> _Exercise aim_:
Repeat the listing exactly. Any picture in it should be left out of the copy.
# # # # #
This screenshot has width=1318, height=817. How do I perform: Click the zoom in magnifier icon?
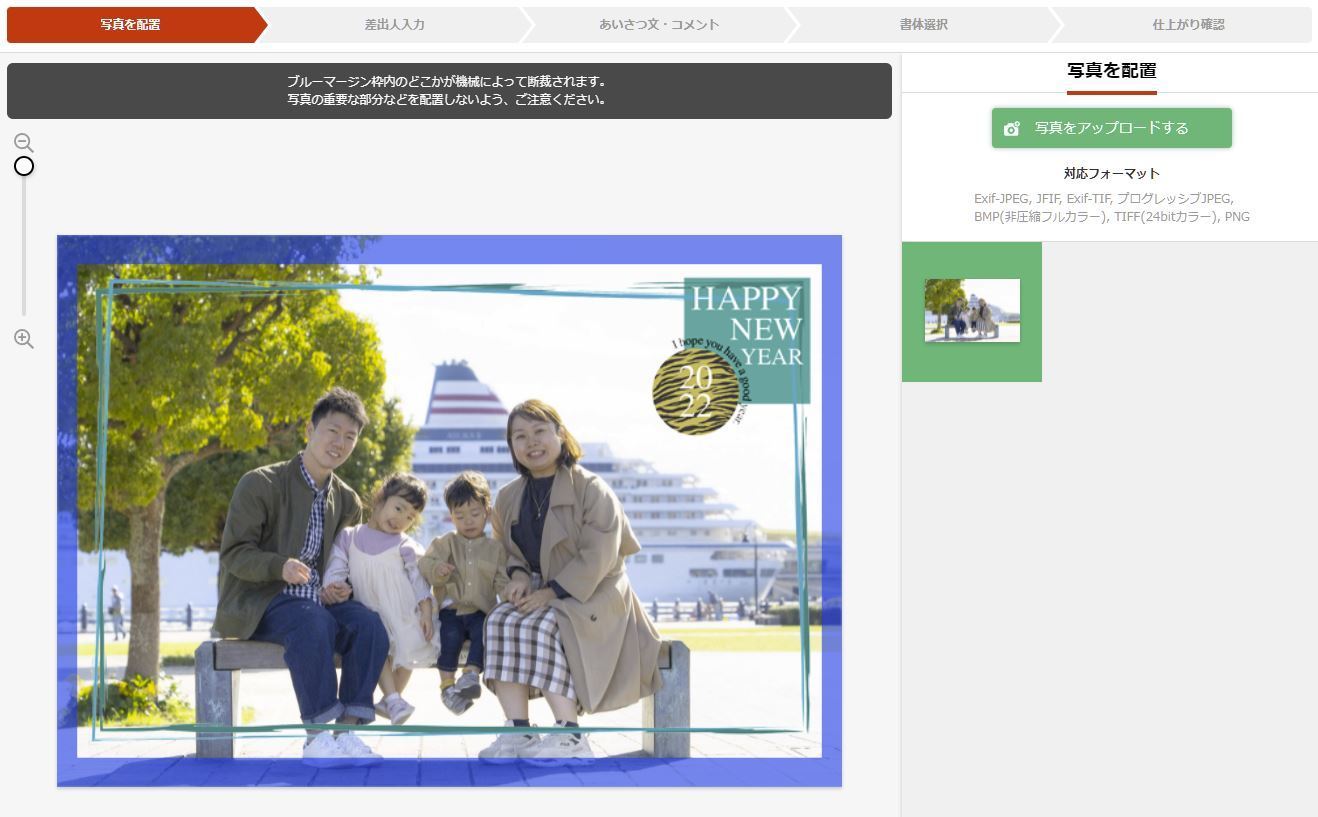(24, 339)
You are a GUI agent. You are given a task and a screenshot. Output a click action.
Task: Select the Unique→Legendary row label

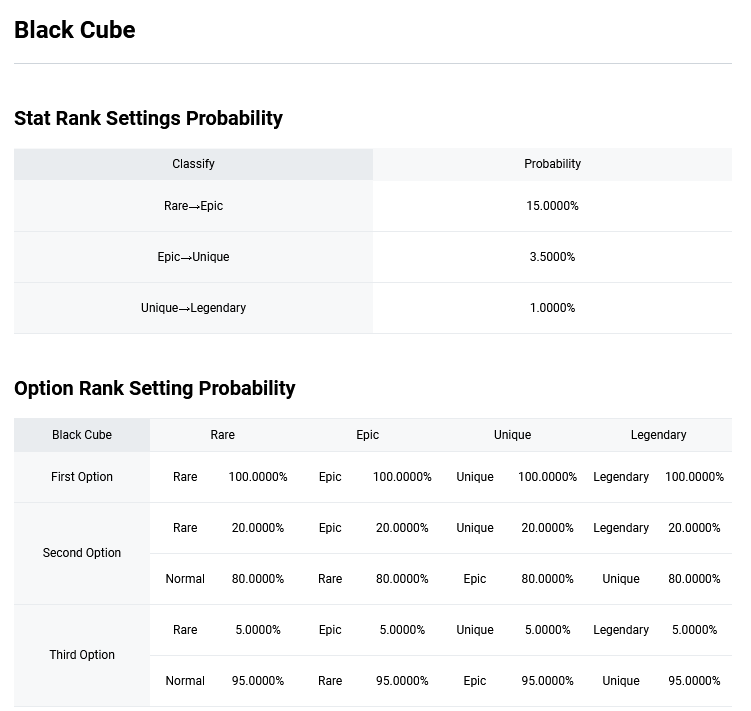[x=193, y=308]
# # # # #
> _Response area_:
This screenshot has width=1318, height=817. How do I perform: Click the zoom in magnifier icon?
(24, 339)
You are a GUI agent. You are given a task and a screenshot. Output a click action.
Task: Select the Unique→Legendary row label

[x=193, y=308]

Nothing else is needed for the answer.